Me: (quietly to herself) And it’s worked to death and I am not Cuban. (louder, to Magda) I think it’s really good for me to become familiar with such a foundational social structure as it appears in Cuban theater, but my fieldwork doesn’t take me into people’s houses.

Magda: So then how are you going to structure your play?!

Nico: Around a neighborhood!

Magda: Oh, well I mean that’s pretty much the same thing. Neighbors are more or less extensions of the Cuban family.

Nico: …

So glad that discussion seems to be tabled for now. For the record, though, I do want to stress that Magda is totally right about family being a big important part of Cuban culture and therefore of Cuban theater, and that learning about how it’s depicted really is an important thing for me to be doing. I’m just a lot more interested in the interactions that take place on the street outside the home. If anything, I am kind of looking at chosen families/ close networks that get created in informal tourist economies, which is sort of a way of thinking about how family roles get transposed into other social realms.

Anyway, this seems to be my big objective for the play:


I want this play to serve as a vehicle for self-reflection among North American audiences about how as potential travelers their privileged bodies can shape the fabric of a culture. I want this to be a humanizing depiction of the typically nameless, faceless locals that tourists are warned about when visiting Third World “playgrounds.” I want to foster empathy for jineter@s, manicer@s, etc. by letting them speak their own truths and show that a fringe economy is oftentimes the only alternative these folks have to make a living in a country that’s moving away from socialism and towards the free market.

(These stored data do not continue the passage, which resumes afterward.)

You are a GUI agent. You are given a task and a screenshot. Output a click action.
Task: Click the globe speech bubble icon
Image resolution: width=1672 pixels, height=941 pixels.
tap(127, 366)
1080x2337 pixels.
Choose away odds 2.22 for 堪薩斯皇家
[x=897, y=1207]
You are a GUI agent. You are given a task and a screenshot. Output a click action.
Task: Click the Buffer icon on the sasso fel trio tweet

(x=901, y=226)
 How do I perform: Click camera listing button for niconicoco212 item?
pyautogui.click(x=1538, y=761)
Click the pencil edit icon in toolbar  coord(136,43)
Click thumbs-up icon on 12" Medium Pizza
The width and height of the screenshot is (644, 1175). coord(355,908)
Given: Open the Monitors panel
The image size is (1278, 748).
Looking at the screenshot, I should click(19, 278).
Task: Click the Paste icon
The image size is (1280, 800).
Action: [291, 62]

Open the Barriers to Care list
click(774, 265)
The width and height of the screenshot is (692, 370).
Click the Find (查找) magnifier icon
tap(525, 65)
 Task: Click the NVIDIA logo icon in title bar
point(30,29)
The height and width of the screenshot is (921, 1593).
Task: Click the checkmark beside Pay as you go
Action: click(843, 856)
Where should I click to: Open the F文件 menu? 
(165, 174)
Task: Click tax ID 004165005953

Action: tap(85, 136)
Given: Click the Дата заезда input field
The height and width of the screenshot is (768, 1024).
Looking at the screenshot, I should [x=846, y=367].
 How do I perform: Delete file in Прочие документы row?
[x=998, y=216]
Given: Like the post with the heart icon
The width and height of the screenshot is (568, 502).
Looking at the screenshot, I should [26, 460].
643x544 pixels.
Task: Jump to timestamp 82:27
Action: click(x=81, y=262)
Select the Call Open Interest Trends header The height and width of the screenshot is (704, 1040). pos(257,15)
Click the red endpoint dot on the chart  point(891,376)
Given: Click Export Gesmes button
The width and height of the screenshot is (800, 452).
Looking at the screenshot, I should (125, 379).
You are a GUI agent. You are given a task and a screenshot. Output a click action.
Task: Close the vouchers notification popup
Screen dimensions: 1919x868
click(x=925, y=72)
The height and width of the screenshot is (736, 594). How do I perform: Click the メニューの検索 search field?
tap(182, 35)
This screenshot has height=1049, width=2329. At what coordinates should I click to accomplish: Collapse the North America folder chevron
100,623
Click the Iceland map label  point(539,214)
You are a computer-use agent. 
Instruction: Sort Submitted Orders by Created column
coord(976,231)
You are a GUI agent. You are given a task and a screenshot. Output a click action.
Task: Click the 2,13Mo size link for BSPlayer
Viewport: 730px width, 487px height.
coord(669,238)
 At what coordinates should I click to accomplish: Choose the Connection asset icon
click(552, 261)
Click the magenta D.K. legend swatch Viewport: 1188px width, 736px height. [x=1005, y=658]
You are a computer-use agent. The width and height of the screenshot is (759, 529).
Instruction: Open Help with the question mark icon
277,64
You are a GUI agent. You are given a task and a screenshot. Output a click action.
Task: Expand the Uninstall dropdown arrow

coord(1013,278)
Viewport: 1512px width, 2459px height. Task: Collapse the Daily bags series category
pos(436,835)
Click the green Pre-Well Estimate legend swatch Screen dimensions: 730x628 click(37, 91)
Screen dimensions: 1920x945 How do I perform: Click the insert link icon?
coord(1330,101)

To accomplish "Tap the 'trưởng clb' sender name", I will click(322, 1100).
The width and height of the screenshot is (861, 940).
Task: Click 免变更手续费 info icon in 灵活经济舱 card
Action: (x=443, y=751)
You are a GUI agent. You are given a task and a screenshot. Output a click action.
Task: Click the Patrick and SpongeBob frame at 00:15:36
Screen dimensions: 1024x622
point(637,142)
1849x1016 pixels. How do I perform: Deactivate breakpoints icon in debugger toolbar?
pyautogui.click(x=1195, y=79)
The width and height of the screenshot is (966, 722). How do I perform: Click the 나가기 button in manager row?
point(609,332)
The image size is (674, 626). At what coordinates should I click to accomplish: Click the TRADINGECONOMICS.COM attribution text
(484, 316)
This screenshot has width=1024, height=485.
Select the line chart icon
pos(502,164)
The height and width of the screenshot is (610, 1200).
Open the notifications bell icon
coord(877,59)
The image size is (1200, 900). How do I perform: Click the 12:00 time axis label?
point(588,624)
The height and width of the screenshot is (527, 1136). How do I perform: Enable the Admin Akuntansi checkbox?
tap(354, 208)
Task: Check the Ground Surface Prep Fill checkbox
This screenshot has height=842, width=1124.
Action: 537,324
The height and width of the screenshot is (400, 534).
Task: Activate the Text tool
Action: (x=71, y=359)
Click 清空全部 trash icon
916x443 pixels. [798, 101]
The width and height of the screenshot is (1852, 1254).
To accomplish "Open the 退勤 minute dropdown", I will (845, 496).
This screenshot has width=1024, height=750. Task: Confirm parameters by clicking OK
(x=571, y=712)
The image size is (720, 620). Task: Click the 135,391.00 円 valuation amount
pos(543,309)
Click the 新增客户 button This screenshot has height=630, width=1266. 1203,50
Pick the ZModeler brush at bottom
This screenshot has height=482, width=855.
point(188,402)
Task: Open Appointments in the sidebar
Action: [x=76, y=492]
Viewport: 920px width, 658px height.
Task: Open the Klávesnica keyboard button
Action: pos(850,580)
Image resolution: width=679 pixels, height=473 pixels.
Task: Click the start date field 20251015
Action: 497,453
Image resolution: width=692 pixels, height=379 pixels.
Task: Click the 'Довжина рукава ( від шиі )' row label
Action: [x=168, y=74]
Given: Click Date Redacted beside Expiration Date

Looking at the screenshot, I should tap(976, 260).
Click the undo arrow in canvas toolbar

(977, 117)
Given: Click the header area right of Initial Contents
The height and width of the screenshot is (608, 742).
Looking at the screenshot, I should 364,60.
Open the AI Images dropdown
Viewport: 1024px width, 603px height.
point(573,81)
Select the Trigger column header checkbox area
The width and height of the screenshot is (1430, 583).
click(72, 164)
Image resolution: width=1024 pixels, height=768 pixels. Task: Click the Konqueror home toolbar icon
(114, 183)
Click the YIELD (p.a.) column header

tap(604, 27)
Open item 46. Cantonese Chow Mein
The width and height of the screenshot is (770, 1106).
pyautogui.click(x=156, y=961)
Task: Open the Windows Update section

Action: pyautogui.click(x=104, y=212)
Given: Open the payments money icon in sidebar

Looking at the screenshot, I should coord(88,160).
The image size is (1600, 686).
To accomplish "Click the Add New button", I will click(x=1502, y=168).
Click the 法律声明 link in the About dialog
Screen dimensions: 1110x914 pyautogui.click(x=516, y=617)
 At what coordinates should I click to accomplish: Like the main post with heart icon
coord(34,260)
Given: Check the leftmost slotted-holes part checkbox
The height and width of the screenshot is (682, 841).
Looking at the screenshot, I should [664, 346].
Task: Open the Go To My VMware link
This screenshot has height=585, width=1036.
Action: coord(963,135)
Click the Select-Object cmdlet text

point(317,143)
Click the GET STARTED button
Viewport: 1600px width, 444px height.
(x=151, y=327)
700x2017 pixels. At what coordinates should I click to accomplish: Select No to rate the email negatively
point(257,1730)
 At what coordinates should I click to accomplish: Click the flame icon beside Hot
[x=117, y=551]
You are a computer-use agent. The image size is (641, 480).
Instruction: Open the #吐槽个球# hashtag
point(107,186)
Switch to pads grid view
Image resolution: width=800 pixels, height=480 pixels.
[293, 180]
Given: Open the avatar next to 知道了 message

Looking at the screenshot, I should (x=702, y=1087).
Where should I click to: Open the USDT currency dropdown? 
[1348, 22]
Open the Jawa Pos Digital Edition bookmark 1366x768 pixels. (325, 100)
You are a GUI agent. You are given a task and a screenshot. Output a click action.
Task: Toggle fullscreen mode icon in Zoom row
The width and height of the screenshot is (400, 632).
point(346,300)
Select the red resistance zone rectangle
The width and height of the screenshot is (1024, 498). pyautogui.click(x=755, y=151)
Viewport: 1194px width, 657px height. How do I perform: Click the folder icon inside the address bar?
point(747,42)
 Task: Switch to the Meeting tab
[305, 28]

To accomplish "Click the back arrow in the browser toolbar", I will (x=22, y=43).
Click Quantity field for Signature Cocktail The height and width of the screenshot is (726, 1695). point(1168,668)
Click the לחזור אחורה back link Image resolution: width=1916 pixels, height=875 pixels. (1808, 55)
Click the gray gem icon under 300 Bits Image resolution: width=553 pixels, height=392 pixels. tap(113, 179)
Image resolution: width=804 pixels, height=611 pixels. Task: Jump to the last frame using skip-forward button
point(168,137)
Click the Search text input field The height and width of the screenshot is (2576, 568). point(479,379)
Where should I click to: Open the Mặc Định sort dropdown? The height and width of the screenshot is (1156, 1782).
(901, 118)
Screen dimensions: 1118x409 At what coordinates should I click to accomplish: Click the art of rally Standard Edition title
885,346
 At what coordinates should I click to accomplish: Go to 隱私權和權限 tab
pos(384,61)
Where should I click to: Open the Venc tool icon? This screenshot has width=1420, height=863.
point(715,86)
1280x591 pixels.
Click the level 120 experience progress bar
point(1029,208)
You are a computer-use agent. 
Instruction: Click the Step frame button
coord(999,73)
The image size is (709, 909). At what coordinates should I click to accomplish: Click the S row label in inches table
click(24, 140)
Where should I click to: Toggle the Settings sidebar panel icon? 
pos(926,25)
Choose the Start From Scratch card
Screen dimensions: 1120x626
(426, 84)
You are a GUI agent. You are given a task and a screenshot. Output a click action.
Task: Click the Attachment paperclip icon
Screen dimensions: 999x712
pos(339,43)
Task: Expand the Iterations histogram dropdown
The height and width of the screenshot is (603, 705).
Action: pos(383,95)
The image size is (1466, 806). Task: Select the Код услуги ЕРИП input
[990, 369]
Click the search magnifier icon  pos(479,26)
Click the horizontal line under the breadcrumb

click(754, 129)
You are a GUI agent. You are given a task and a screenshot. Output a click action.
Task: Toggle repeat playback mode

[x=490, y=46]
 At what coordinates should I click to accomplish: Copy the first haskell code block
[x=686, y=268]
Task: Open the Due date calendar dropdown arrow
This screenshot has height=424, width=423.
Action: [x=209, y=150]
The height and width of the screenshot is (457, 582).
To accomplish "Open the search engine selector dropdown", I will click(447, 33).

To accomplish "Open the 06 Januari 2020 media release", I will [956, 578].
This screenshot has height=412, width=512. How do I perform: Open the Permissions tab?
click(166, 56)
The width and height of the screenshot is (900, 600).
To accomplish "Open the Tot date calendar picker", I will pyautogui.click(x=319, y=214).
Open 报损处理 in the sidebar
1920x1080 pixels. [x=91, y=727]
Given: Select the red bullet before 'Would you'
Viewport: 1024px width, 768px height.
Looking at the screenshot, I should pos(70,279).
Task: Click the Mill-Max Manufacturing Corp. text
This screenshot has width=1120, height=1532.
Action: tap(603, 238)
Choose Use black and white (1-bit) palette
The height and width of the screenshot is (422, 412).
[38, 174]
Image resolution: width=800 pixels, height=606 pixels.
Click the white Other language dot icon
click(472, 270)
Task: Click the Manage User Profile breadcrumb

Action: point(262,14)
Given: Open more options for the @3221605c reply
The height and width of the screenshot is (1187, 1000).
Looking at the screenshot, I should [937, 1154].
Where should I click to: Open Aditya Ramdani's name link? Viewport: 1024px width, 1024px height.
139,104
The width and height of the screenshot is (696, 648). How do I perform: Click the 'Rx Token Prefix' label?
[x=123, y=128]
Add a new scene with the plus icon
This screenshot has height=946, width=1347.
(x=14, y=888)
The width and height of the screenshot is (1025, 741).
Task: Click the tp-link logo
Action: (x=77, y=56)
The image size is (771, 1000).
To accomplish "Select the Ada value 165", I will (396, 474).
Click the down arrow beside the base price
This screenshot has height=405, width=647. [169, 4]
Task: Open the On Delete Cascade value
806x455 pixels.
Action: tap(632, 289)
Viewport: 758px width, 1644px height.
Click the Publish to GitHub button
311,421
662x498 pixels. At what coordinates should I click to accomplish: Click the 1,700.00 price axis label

So far I’m thinking that the play is going to be set in an imaginary neighborhood in Centro Habana/ Habana Vieja. I’m thinking about it as a series of monologues that bounce off of each other and imply that individual characters are aware of the others, but they don’t necessarily interact. This is tricky ground. I’m still very much trying to keep this a piece of documentary theater, and I will most likely be interviewing all of my participants individually. I’m not sure how I feel about recreating dialogue/interactions from field notes in order to create dialogue between characters, since that necessitates fictionalization, which I’m trying not to do. Not that documentary theater doesn’t alter reality, but using verbatim interview transcripts as the basis for the script is one of the things I like most about this medium. The words you hear onstage were spoken by real people, and there is so much power and beauty in that.

In theory I have a few exciting interviews lined up for next week: a manicera (toasted peanut seller) who also sells moneda nacional and tobacco to tourists (both totally illegal), a tobacco seller/ informal tour guide and also card-carrying member of the CP, and a man who worked for the ministry of tourism for 30 years. I’m waiting for Javier to pass me the interviews he’s conducting with his neighbors who won’t talk to me but have known him since he was a child. For this next week, I’m proposing to myself to stake out Habana Vieja at night, the Malecón also at night, and the spot next to the crafts market where the tour buses unload. One of the people in town this week was my cousin, and I managed to sneak into her tour group and get guided around and bused around the city. It was fascinating to see what it is that Canadian tourists get shown and what they don’t. For instance, the U.S. interests section but not the Anti-Imperialist Stage where Raul gives his speeches, which is directly next to it. It was also really interesting to see how much more aggressively folks on the street approach tour groups than they approach me as an individual. They stake out the stops on the tour group routes and then rush people getting off the bus asking them for money. It’s a much more desperate crowd than people just trying to sell things to you as you walk by. I would be really interested in talking to a few of them about their lives.